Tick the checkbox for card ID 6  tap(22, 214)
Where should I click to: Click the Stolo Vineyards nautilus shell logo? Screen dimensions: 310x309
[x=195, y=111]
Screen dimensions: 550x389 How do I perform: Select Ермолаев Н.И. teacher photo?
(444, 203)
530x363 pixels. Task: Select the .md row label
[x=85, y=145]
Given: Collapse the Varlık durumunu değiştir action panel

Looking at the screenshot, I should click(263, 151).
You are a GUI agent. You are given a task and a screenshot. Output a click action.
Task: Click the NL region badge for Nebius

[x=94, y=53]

Goal of the exercise -> Go to the line with "You are a GUI" and set down that line and every line after it, through the end of the material above, word for word.

Result of this task ->
You are a GUI agent. You are given a task and a screenshot. Output a click action.
Task: Click the NL region badge for Nebius

[x=94, y=53]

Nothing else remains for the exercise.